SpaceX’s Starship rocket could launch next month, NASA says

A fully stacked Starship sits on the pad at Starbase.

A fully stacked Starship sits on the pad at Starbase.
Photo: SpaceX

SpaceX’s superheavy rocket could finally be ready to embark on its first orbital test flight in December, according to a NASA official.

At a NASA advisory board meeting on Monday, Mark Kirasitcha senior NASA official overseeing the development of the Artemis programsaid Starship test flight could take place early next month, Reuters reported. “We are tracking four major Starship flights. The first one here is coming in December, part of early December,” Kirasich reportedly said.

Starship is a fully reusable super-heavy launch vehicle designed to travel to Earth orbit, the Moon, and possibly even other destinations like Mars. SpaceX CEO Elon Musk was eager to see the craft fly, suggesting earlier that the the rocket could take off in November.

Of course we have learned not to take Musk’s promises to heart. In June, Musk said Starship would be ready for its first orbital flight in Julyan assertion that he made shortly after getting the green light from the Federal Aviation Administration (FAA) for a controversy expansion of the SpaceX Starbase facility site in Boca Chica, Texas.
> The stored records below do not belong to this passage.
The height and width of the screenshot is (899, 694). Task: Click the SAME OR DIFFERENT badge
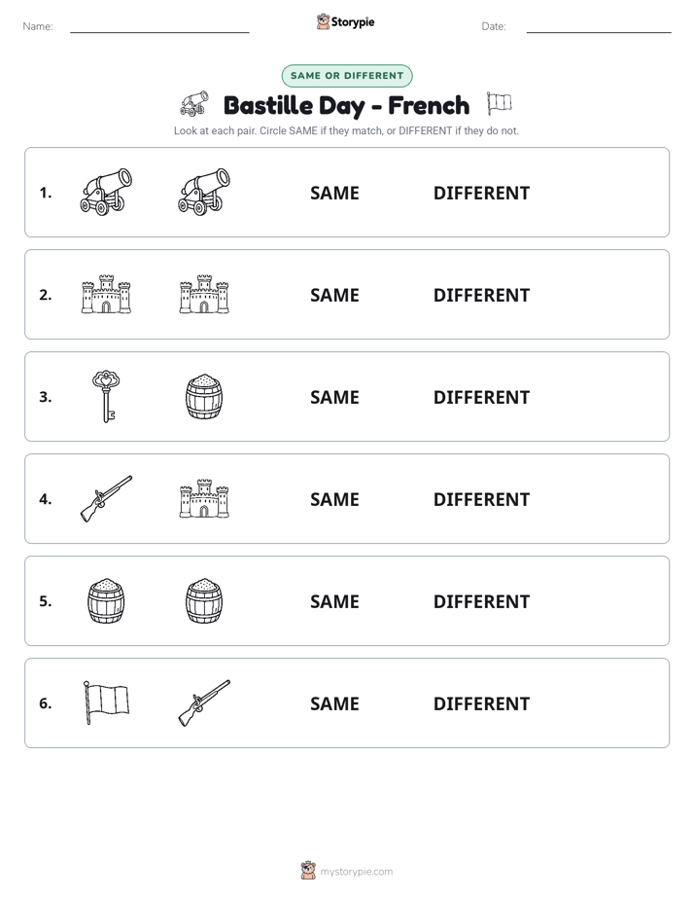coord(347,76)
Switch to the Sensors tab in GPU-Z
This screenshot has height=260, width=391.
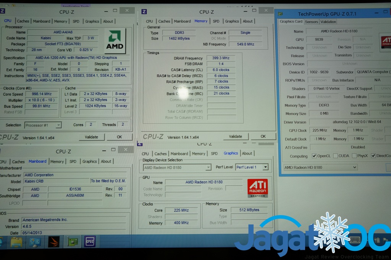pyautogui.click(x=311, y=22)
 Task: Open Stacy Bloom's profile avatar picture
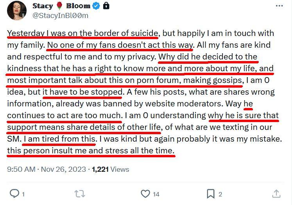17,11
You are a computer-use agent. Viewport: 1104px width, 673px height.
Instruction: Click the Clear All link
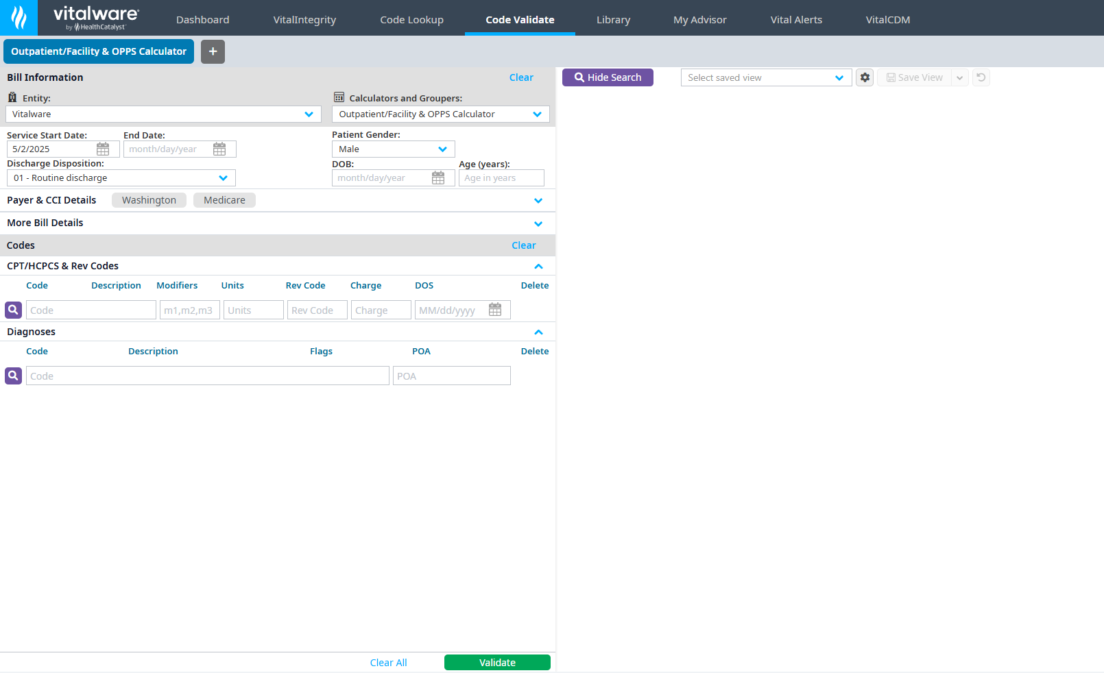tap(388, 663)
The higher level Spatialship 24 prototype is currently being tested at the Starbase facility where it is fully stacked on the pad. The SpaceX system consists of the Starship spacecraft and the Super Heavy booster, both designed to be fully reusable and powered by SpaceX’s next-generation Raptor engines (33 for the booster and six for the spacecraft).
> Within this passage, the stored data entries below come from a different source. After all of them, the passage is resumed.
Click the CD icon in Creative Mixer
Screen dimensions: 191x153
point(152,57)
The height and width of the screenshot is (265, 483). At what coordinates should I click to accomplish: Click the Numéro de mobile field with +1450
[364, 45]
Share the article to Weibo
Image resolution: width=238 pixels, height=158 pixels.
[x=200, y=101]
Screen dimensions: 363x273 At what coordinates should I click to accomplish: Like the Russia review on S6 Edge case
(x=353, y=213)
The company completed a seven-engine static fire test at Starbase in September. Afterwards, the prototype was rolled back to the Starship factory for “robustness upgrades ahead of flight,” SpaceX wrote on Twitter at the time. The ship was rolled on the carpet in early October.

The orbital test flight involves the launch of the Starship rocket into space, where it will complete less than one full orbit around Earth and re-enter Earth’s atmosphere. The upper stage will crash about 100 km off the northwest coast of Kauai, Hawaii, while the Super Heavy booster will descend into the Gulf of Mexico. The booster could roll back and attempt an assisted vertical landing on the launch pad, but this has not been confirmed.
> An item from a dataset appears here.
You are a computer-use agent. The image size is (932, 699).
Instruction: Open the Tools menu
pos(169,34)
More on this story: SpaceX may try to capture a booster in the spacecraft’s first orbital launch

The ship must fly soon. According to a $2.89 billion contract with NASAthe company must demonstrate that Starship can land humans on the Moon by the end of 2025 as part of the space agency’s Artemis 3 mission. But SpaceX still has an exceptional list of regulatory requirements that it must complete to obtain its license from the FAA, and it is not yet clear whether the company has completed them.

This latest prediction has us excited for a December launch, because NASA is do that claim and not Musk for once. Yet we will believe it when we see the rocket finally take off.